「あ!今、受講者の心が動いたな」――。セミナーをプロデュースしていると、そうした場面に出会うことがよくあります。

 それまでは背もたれに身を預けていた社長が、あるタイミングで前のめりになる、あるいはメモを取り始める。そんな変化の瞬間に立ち会うことがあります。

 しかし、こうした瞬間は偶然に作り出せるものではありません。セミナーの企画段階から、そうした行動を起こす、心理的な変化を前提とした設計を考えておく必要があります。

 これまで本連載では、顧客の心理を動かすセミナーマーケティングについて話してきました。その中で顧客の心理を動かすという定義を、商談を生み出すこととしてきました。それでは、商談を生み出すとは、受講者にとってはどのような心理状態を指すのでしょうか?

商談を生み出す=購買動機が芽生える

 こうした図式が成り立ちます。

 筆者はセミナーの設計で、集客段階から終了までの一連の流れを、「購買動機の芽生え」を目的に設計していきます。そうした観点でセミナーの肝ともなる要素があります。それがテーマの設定です。

 セミナーのテーマ設定は、顧客の選別でも大きな役割を果たします。集客だけを目的にするとテーマは広くとる方がよいのですが、その代わりに来場者は本来対象としたい顧客像とのブレも大きくなります。一方でテーマを絞り過ぎると集客が難しくなり、下手をするとセミナーそのものの実施が中止に追い込まれる危険性もあります。つまりテーマ設定次第で、集客や商談発生率に大きな影響を及ぼすのです。

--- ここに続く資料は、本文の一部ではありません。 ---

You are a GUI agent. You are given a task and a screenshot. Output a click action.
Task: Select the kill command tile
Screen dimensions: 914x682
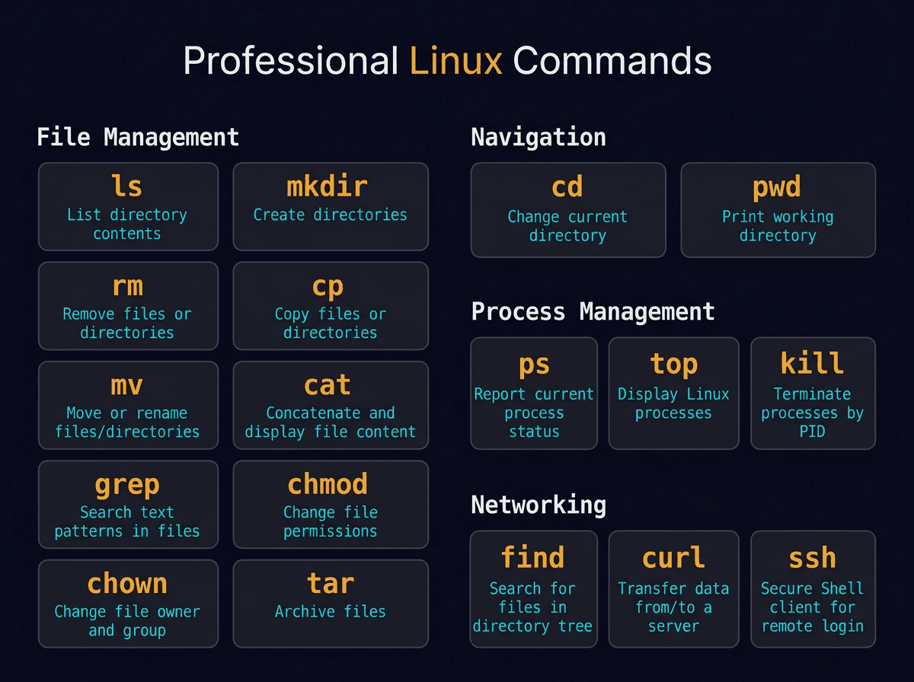tap(813, 393)
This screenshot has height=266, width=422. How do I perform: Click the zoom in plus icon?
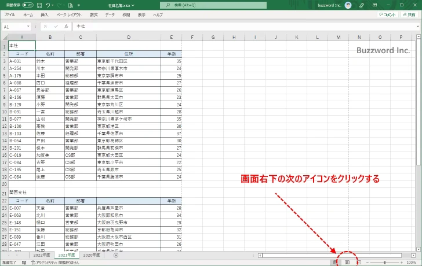click(x=401, y=262)
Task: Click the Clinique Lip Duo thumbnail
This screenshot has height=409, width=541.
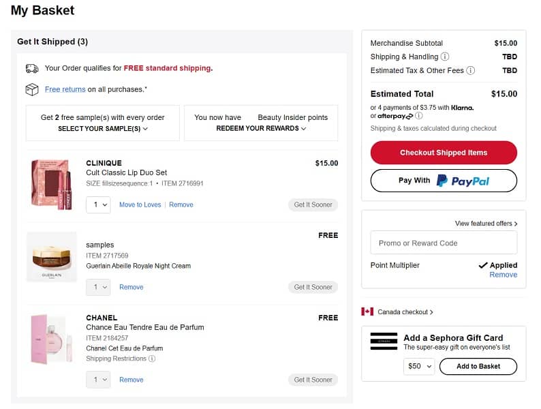Action: (x=52, y=183)
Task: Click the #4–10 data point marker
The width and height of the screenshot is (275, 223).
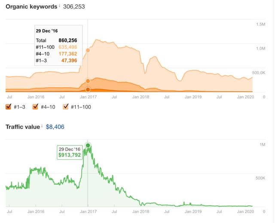Action: point(88,81)
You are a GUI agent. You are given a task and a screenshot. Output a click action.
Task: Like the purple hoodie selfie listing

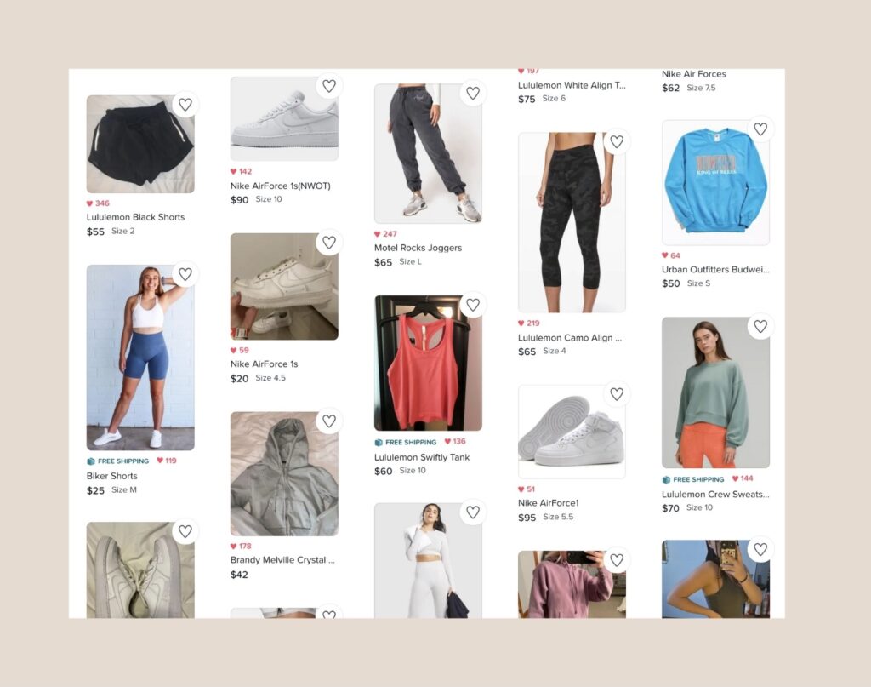coord(617,559)
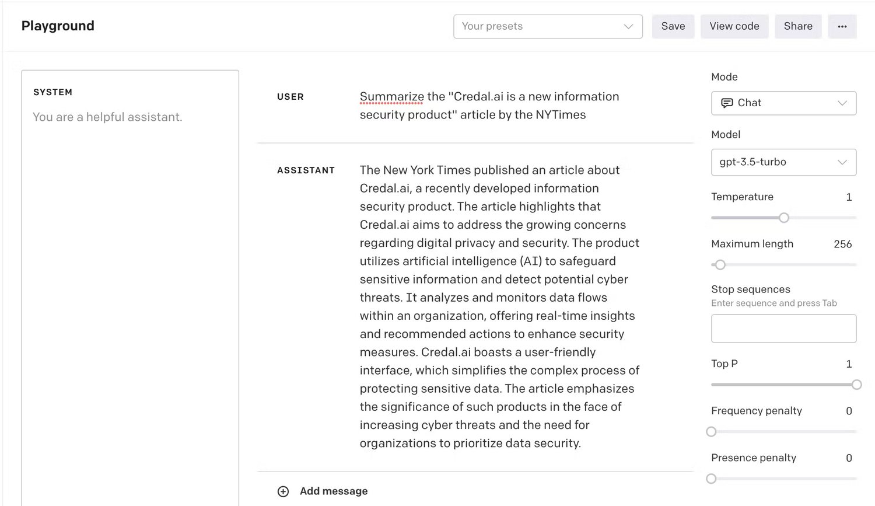The image size is (875, 506).
Task: Open the gpt-3.5-turbo Model dropdown
Action: 783,162
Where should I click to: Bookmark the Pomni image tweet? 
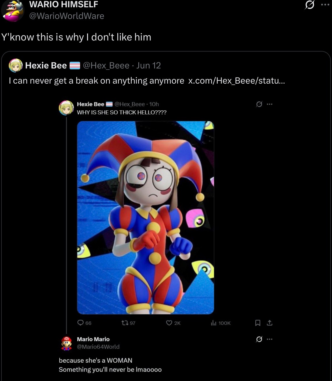click(x=258, y=323)

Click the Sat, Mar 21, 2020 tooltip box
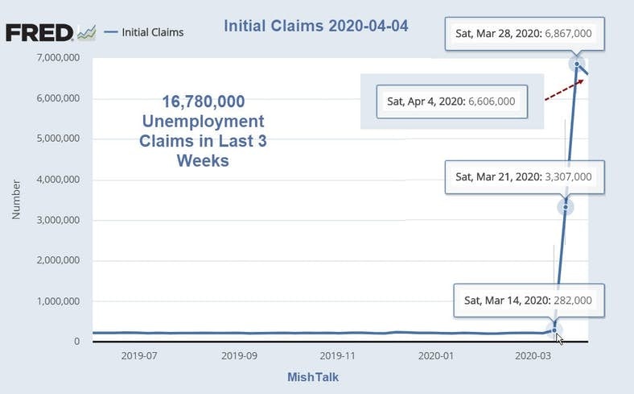coord(523,176)
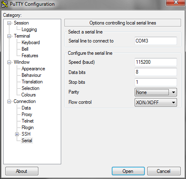Collapse the Terminal category node
The width and height of the screenshot is (186, 179).
coord(9,36)
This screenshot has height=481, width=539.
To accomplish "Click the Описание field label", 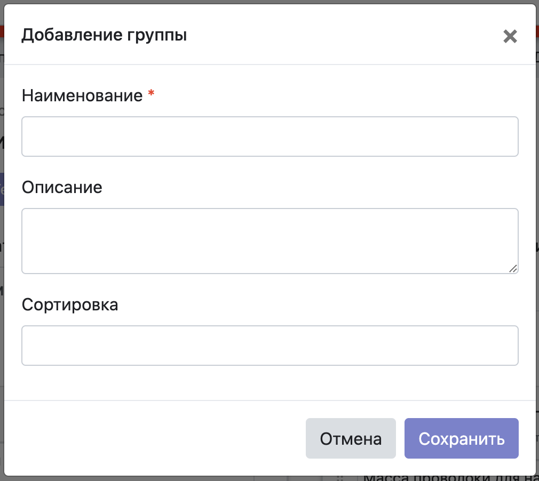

 そこで上手なセミナーテーマの設定のために、以下の観点を整理しました。

  1. 近未来、時流
  2. 業界動向
  3. 法改正などの時事ネタ
  4. 永続的な顧客の課題と解決策

 人が根源的に知りたい情報には四つあると言われています。それは「近未来」「真実」「対処法」「自分のこと」です。

 このうち、最後の「自分のこと」をセミナーのテーマとするには難しいのですが、「近未来」「真実」「対処法」はセミナーのテーマに使えます。例えばBtoBで今現在、受講者を集めやすい旬なテーマとして「マイナンバー」があります。これは3.法改正などの時事ネタに含まれますが、全事業所が対象となる法改正のため、BtoBで集客できるテーマとしては非常に魅力が高いものでしょう。

 また、IT業界では派遣法の改正の影響を大きく受ける可能性が指摘されています。その影響などをセミナーテーマに盛り込むことで、人材派遣業やIT関連企業の集客率を高められると期待できます。